SensitiveWordResult stores a match:

public class SensitiveWordResult {
    private String word; // matched keyword
    private int start;    // start index
    private int end;      // end index
    public SensitiveWordResult(String word, int start, int end) {
        this.word = word; this.start = start; this.end = end;
    }
    // getters and toString omitted
}

Practical Scenarios

ChatMessageFilter demonstrates asynchronous filtering in a high‑concurrency chat system:

public class ChatMessageFilter {
    private SensitiveWordFilter wordFilter;
    private ExecutorService filterExecutor = Executors.newFixedThreadPool(10);
    public CompletableFuture<Message> filterMessageAsync(Message message) {
        return CompletableFuture.supplyAsync(() -> {
            String content = message.getContent();
            if (wordFilter.containsSensitiveWord(content)) {
                String filtered = wordFilter.filter(content, "***");
                message.setContent(filtered);
                recordSensitiveWords(content);
            }
            return message;
        }, filterExecutor);
    }
    private void recordSensitiveWords(String content) { /* statistics */ }
}

ContentAuditor applies multi‑level risk filters (high, medium, low) and returns an audit result with status and reason.

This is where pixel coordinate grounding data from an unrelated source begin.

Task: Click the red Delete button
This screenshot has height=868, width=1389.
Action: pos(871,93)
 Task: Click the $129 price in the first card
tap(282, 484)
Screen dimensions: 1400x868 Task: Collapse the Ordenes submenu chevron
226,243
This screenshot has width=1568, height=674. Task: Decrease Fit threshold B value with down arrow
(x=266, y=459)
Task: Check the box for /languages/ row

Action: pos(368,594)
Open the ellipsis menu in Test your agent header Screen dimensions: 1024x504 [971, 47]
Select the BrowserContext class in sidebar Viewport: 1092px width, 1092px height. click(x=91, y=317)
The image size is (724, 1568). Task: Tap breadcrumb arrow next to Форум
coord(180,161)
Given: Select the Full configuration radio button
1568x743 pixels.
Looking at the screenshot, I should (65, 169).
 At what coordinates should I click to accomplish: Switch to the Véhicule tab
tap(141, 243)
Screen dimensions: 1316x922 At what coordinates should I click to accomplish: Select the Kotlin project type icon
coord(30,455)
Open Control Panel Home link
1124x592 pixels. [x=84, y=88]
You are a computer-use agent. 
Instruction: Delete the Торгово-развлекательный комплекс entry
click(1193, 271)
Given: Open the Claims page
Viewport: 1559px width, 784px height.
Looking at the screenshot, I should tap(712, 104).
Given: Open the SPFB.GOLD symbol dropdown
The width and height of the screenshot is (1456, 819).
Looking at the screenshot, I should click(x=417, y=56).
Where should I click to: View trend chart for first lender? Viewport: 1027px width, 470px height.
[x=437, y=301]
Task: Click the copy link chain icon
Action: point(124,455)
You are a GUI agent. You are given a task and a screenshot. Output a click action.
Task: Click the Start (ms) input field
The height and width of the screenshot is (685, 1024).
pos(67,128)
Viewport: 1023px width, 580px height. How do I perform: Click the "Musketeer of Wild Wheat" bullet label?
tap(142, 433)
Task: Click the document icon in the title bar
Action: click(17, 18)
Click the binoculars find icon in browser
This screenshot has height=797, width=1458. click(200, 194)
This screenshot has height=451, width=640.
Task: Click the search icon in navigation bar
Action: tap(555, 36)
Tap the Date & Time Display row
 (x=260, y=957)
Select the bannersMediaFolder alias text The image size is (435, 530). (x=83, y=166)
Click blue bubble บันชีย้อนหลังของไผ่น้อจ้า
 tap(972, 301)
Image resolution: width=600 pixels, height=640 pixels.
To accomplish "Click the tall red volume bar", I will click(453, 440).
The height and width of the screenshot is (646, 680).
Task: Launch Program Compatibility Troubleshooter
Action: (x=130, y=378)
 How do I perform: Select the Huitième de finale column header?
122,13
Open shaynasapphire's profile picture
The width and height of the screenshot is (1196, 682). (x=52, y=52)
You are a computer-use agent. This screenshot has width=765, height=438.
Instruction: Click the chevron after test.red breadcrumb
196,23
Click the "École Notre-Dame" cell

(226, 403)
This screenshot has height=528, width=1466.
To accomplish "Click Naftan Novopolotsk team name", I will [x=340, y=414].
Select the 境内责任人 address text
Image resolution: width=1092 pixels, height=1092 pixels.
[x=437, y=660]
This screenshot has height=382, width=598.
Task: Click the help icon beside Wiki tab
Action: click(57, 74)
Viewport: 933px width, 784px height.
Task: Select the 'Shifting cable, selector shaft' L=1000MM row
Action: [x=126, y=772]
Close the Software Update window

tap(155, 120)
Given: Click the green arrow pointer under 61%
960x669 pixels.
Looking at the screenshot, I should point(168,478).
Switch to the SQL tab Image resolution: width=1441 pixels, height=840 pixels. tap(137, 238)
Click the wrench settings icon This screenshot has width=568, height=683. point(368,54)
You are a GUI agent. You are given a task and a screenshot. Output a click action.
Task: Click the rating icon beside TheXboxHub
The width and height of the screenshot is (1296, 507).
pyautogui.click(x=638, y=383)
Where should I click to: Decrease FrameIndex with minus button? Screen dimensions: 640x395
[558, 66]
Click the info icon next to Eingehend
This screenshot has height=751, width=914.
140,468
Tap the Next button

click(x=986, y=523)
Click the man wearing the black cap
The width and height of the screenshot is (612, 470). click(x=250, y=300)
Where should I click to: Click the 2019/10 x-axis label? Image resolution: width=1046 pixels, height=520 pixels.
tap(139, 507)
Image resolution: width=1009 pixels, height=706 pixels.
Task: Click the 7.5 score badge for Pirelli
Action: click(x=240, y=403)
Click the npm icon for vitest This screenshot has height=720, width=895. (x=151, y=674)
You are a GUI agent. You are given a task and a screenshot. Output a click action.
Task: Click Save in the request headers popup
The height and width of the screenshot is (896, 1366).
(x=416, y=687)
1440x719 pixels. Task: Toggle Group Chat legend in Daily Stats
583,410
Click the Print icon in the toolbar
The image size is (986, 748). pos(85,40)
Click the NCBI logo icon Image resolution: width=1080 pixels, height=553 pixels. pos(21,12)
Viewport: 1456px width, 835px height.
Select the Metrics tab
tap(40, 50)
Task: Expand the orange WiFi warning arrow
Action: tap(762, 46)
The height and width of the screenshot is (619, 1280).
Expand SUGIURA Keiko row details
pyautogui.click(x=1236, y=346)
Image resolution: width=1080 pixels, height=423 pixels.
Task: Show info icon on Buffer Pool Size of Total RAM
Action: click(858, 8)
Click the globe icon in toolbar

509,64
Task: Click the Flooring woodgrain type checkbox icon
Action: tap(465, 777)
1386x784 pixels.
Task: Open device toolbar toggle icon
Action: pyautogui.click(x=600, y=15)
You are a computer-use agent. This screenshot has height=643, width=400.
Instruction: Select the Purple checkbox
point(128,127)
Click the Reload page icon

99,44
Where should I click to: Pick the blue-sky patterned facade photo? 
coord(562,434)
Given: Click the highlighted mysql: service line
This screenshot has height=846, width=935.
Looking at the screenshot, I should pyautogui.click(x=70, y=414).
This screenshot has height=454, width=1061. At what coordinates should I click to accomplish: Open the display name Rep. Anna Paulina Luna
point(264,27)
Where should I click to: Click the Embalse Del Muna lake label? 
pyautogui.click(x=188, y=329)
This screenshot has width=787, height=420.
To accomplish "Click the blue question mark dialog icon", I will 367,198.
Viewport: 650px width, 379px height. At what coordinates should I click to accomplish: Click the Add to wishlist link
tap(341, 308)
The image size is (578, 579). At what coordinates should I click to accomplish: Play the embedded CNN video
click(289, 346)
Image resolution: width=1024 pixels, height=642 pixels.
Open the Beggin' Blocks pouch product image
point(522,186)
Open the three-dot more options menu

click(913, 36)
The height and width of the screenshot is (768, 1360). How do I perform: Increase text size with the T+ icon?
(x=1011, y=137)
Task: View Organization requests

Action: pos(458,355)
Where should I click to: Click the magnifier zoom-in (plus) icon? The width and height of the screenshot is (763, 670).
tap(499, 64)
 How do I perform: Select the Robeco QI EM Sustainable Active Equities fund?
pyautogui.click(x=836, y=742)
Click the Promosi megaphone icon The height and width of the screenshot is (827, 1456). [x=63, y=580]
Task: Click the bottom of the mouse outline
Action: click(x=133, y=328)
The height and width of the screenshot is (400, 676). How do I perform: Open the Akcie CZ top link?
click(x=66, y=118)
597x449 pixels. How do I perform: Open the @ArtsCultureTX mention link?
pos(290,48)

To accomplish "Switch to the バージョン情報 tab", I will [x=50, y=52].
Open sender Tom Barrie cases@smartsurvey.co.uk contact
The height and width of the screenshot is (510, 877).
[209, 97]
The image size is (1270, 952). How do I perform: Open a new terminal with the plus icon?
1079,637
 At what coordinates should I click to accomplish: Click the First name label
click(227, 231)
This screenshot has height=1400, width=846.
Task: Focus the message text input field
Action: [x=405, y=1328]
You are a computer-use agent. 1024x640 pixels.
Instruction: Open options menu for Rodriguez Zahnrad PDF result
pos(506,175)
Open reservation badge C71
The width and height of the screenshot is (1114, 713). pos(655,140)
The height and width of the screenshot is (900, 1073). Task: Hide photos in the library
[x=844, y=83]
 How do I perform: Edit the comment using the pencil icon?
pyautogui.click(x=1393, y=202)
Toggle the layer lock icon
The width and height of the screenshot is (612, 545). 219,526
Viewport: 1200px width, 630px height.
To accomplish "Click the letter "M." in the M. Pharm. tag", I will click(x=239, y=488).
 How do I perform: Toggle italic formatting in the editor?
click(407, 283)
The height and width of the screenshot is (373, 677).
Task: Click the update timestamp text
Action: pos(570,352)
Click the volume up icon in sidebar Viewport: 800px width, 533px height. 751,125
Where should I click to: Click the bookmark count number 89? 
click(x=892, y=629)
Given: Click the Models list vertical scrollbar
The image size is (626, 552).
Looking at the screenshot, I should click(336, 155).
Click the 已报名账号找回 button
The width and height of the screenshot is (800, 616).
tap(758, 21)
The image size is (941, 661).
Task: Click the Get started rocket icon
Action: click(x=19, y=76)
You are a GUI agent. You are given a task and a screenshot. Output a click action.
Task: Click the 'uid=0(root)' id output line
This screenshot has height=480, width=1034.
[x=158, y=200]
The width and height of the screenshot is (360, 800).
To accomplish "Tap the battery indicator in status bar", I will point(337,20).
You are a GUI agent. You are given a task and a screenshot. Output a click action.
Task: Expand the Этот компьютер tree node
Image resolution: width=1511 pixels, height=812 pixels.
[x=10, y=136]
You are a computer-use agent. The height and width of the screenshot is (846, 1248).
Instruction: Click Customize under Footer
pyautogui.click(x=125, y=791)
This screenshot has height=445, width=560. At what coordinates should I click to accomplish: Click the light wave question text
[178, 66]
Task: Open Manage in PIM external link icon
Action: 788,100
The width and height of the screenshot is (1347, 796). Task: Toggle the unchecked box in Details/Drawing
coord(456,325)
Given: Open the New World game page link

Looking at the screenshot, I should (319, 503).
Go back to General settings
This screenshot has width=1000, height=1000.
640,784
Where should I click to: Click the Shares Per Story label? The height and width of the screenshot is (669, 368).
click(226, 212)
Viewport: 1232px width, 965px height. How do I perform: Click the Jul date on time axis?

SensitiveWordManager shows dynamic word‑library management with a scheduled task that reloads the dictionary from a database or configuration center.

Advanced Optimizations

Double‑Array Trie compresses the Trie into two integer arrays ( base and check) to cut memory usage by 50‑80 % at the cost of higher construction complexity and difficult runtime updates. Suitable for large offline word banks.

// simplified double‑array layout
int[] base = new int[size];   // state transition base value
int[] check = new int[size];  // state transition check value
// transition: next = base[current] + charCode
// if check[next] == current → transition succeeds

Aho‑Corasick Automaton adds failure pointers to the Trie, enabling a single pass to match multiple patterns simultaneously.

public class AhoCorasickAutomaton {
    private Node root = new Node();
    static class Node {
        Map<Character, Node> children = new HashMap<>();
        Node fail;                     // failure link
        List<String> output = new ArrayList<>(); // matched patterns
    }
    public void build(List<String> patterns) { /* build Trie then BFS to set fail links */ }
    public List<MatchResult> search(String text) { /* single‑pass matching */ }
    static class MatchResult { String pattern; int start; int end; /* ctor */ }
}

Sharding + Bloom Filter partitions the keyword set across multiple filter instances and uses a Bloom filter to quickly discard texts that definitely contain no keywords, reducing unnecessary scans.

public class ShardedFilter {
    private List<SensitiveWordFilter> shards;
    private BloomFilter<String> preFilter;
    public boolean containsSensitive(String text) {
        if (!preFilter.mightContain(text)) return false; // guaranteed miss
        int shardIndex = Math.abs(text.hashCode()) % shards.size();
        return shards.get(shardIndex).containsSensitiveWord(text);
    }
}

Conclusion

DFA, implemented via a Trie, delivers millisecond‑level response for real‑time sensitive‑word filtering while keeping memory usage low. Depending on the scale and latency requirements, developers can adopt the basic DFA, a double‑array Trie, an Aho‑Corasick automaton, or a sharded Bloom‑filter architecture.